▸ **ПОСТАВЛЕННЫЕ ЗАДАЧИ**
A – Замените «царь» на «король» в части текста о Ясно-полянской школе, которая начинается словами, содержащими «Скептик Сёмка. А там», и заканчивается словами «даже скептика Сёмку.». Приведите эту часть целиком.
B – Продолжите текст о Ясно-полянской школе, начиная после его последнего предложения.

▸ **ИЗВЛЕЧЁННЫЙ ТЕКСТ**

########

Лев Толстой - Полное собрание сочинений. Том 8. Педагогические статьи 1860–1863 гг. Ясно-полянская школа за ноябрь и декабрь месяцы
Учитель начинает объяснять, что закон в том, что ежели кто украдет или убьет, так его сажают в острог и наказывают.
Скептик Сёмка. А разве у немцев этого нет?
Учитель. Закон в том еще состоит, что у нас есть дворяне, мужики, купцы, духовенство (слово «духовенство» пораждает недоумение).
Скептик Сёмка. А там нету?
Учитель. В иных землях есть, в иных нет. У нас русский царь, а в немецких землях другой – немецкий царь.
Ответ этот удовлетворяет всех учеников и даже скептика Сёмку.
Учитель, видя необходимость перейдти к объяснению сословий, спрашивает, какие они знают сословия. Ученики начинают пересчитывать: дворяне, мужики, попы, солдаты. – Еще? – спрашивает учитель. – Дворовые, козюки[1], самоварщики. – Учитель спрашивает о различии этих сословий.
Ученики. Крестьяне пашут, дворовые господам служат, купцы торгуют, солдаты служат, самоварщики самовары делают, попы обедни служат, дворяне ничего не делают.
Учитель объясняет действительное различие сословий, но тщетно старается объяснить необходимость солдат, когда ни с кем не воюют – только в виду обеспечения государства от нападений, – и занятия дворян на службе. Учитель пытается уже объяснить отличие России от других государств географически; он говорит, что вся земля разделена на различные государства. Русские, французы, немцы разделили всю землю и сказали себе: по сих пор мое, по сих пор твое, так что Россия, как и другие народы, имеет свои границы.
Учитель. Понимаете, что такое границы? Скажи кто-нибудь пример границы.
Ученик (умный мальчик). А вон за Туркиным вèрхом граница (граница эта есть каменный столб, который стоит на дороге между Тулой и Ясною поляной, означающий начало Тульского уезда).

########

Записи о расположении элементов на экране:
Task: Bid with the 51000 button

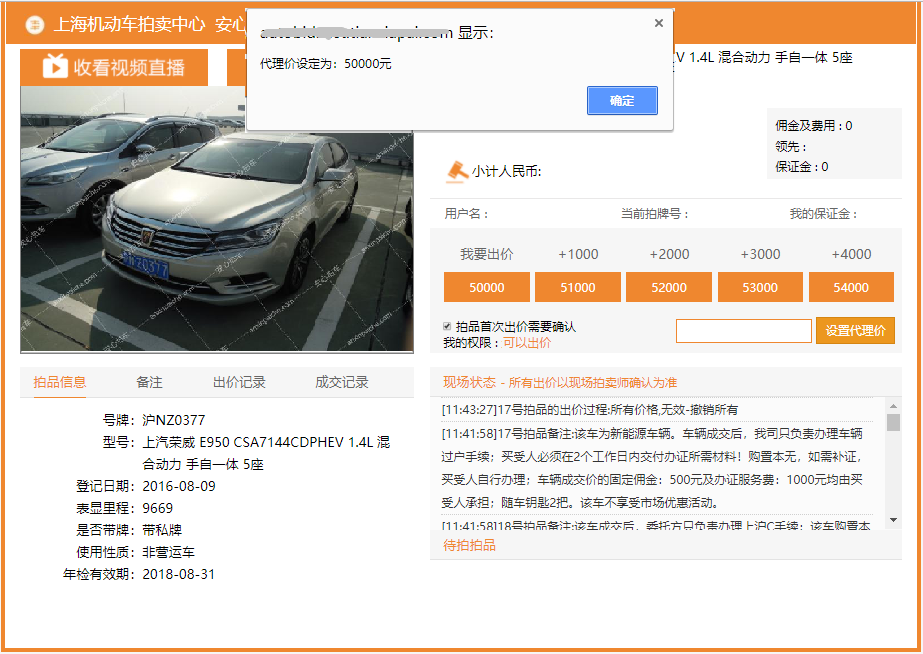Action: coord(577,287)
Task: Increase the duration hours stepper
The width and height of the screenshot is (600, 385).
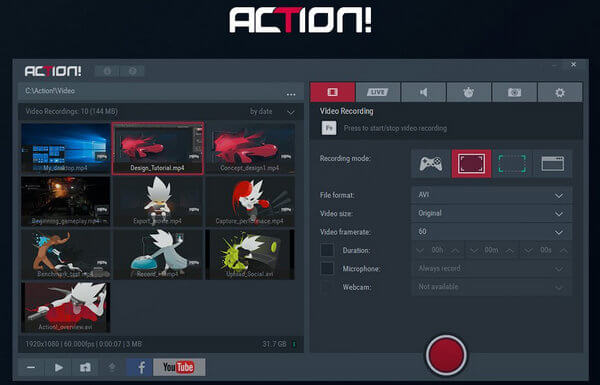Action: pyautogui.click(x=455, y=250)
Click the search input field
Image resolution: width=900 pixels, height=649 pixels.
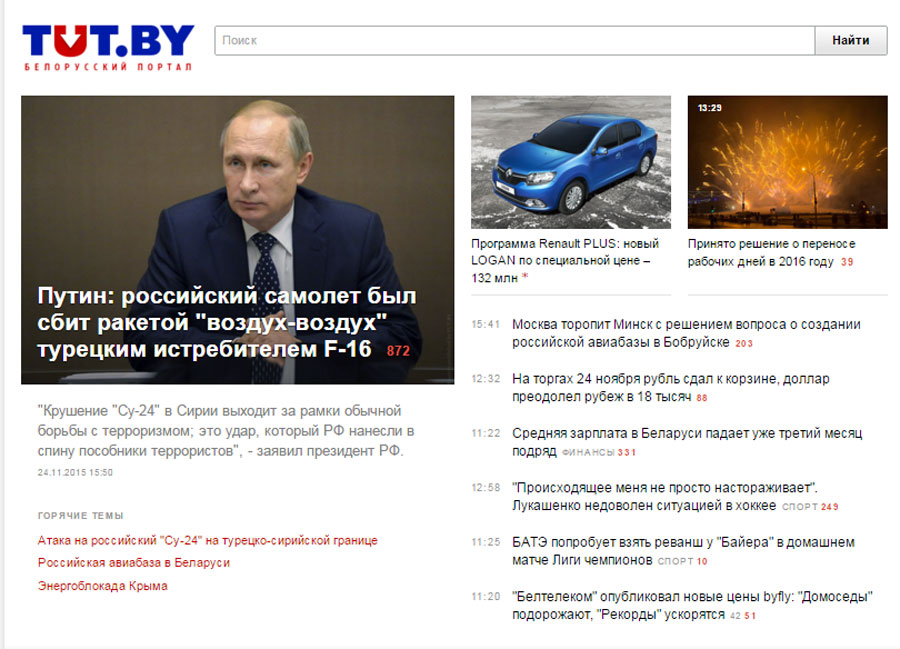coord(514,40)
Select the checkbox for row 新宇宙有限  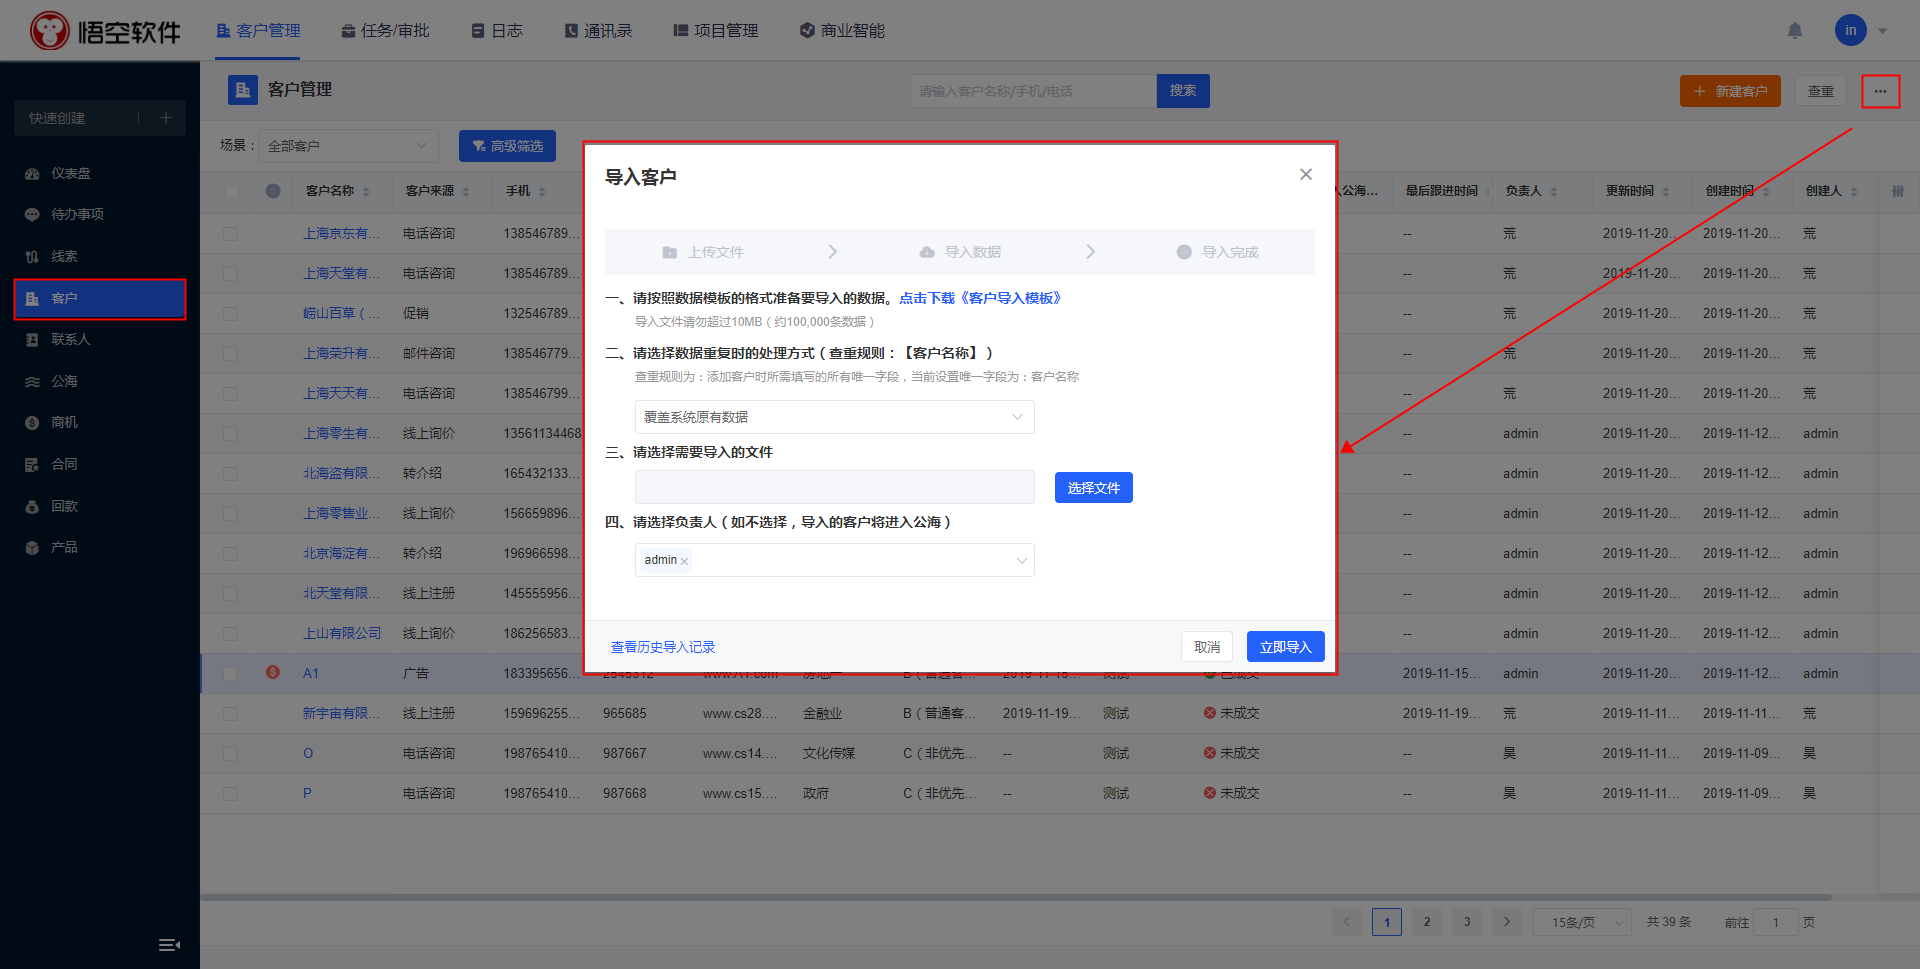click(x=230, y=714)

########

▸ **ИТОГОВЫЕ РЕЗУЛЬТАТЫ**
A –
Скептик Сёмка. А там нету?
Учитель. В иных землях есть, в иных нет. У нас русский король, а в немецких землях другой – немецкий король.
Ответ этот удовлетворяет всех учеников и даже скептика Сёмку.

B –
Все ученики согласны с определением.
Учитель видит необходимость показать границы на знакомой местности. Он рисует план двух комнат и показывает границу, разделяющую их, приносит план деревни, и ученики сами узнают некоторые границы. Учитель объясняет, т. е. ему кажется, что он объясняет, что как земля Ясной поляны имеет свои границы, так и Россия. Он льстит себя надеждой, что все его поняли, но когда спрашивает, как узнать, сколько от нашего места до границы России, то ученики, нисколько не затрудняясь, отвечают, что это очень легко, надо только смерить аршином отсюда до границы.
Учитель. В какую же сторону?
Ученик. Прямо отсюда гнать на границу и записать, сколько выйдет.
Снова переходим к чертежам, планам и картам. Является необходимость отсутствующего понятия масштаба. Учитель предлагает нарисовать план деревни, расположенной улицей. Начинаем рисовать на черной доске, но воя деревня не выходит, потому что масштаб взят велик. Стираем и вновь начинаем рисовать в малом масштабе, на грифельной доске. Масштаб, план, границы понемногу уясняются. Учитель повторяет всё сказанное, спрашивает, что такое Россия и где ей конец?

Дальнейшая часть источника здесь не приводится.